MATERIAL SHOWN =>
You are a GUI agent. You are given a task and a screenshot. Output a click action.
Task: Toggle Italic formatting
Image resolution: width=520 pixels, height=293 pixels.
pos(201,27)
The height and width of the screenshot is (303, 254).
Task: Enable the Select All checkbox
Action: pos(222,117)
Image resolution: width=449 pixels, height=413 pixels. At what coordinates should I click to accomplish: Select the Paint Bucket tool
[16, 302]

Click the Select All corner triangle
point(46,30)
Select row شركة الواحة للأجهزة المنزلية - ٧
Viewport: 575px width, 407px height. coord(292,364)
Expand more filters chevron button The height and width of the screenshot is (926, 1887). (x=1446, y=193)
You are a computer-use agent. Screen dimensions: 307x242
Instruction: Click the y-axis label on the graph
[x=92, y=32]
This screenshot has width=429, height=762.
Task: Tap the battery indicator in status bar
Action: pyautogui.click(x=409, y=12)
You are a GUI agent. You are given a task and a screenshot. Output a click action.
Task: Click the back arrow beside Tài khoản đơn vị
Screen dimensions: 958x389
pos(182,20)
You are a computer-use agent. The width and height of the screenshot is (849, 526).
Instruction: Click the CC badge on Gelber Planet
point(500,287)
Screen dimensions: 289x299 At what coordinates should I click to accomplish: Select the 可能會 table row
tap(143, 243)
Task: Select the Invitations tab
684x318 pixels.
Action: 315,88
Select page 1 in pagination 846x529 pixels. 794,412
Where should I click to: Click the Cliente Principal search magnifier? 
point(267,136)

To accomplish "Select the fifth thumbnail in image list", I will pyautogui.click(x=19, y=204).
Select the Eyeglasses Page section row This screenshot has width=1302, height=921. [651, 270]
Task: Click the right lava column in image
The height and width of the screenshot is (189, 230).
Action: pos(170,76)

WHAT IS NEEDED =>
Your reply should be only the number of lines in the preceding data that include the word "agent".

SOLUTION TO THIS PROBLEM =>
4